Noxubee County sits in the heart of Mississippi's Black Belt — a swath of the Deep South historically defined by its dark, fertile soil and now defined, economically, by persistent underdevelopment. The county seat of Macon is the commercial and civic anchor of a landscape that is otherwise strikingly sparse: just 15 people per square mile.
The economic indicators here form a cluster that's rare even by Mississippi standards. A labor force participation rate of just 50.8% means roughly half of working-age adults are neither employed nor actively job-seeking — a figure that reflects a combination of disability (25.3% of the population), caregiving burdens, and a simple scarcity of local opportunity. The county's 7.2% unemployment rate, while elevated, arguably undercounts the true employment crisis by excluding those who've stopped looking.
The child poverty rate of 38.4% is the statistic that should stop readers cold. More than one in three children here is growing up in poverty — a generational feedback loop that explains why only 5.7% of adults hold a bachelor's degree, one of the lowest rates in the state.
| Stat | Value | Context |
|---|---|---|
| Median Home Value | $85,200 | 73% below the national median of $320,000 |
| Severe Rent Burden | 30.9% | Nearly 1 in 3 renters spend 50%+ of income on housing |
| Child Poverty Rate | 38.4% | More than double the national average |
| Vacancy Rate | 19.9% | Nearly 1 in 5 homes sits empty |
Almost one in five housing units in Noxubee County is vacant. That figure — 19.9% — reflects decades of outmigration as younger residents have followed jobs to Jackson, Memphis, and beyond. The county's population has been declining for generations, leaving behind an aging housing stock and a median age of nearly 40. More than 17% of residents are 65 or older.

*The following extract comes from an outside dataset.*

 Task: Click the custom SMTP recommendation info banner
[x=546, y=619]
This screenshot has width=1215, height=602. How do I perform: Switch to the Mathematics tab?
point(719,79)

The high homeownership rate of 75.8% is, paradoxically, part of this story. Many of those owners are elderly, long-rooted residents sitting on homes that are paid off but deteriorating — asset-rich in deed, cash-poor in reality.
What makes Noxubee County unique? Noxubee is one of Mississippi's most rural and economically isolated counties, combining some of the lowest home prices in the nation with some of the highest rates of rent burden and child poverty — a paradox that illustrates how cheap housing doesn't automatically mean affordable housing when incomes are thin enough.
Is Noxubee County a good place to buy a cheap property? Entry prices are among the lowest anywhere in the country, which attracts some investors and remote workers seeking affordable land. However, a 19.9% vacancy rate, limited broadband infrastructure (27.3% of households have no internet), and a shrinking population suggest limited appreciation upside and a thin rental market.
Why is the uninsured rate so high in Noxubee County? At 20%, Noxubee's uninsured rate reflects Mississippi's status as one of the last states to decline Medicaid expansion under the Affordable Care Act, leaving a significant coverage gap for low-income working adults who earn too much for traditional Medicaid but too little to afford private plans.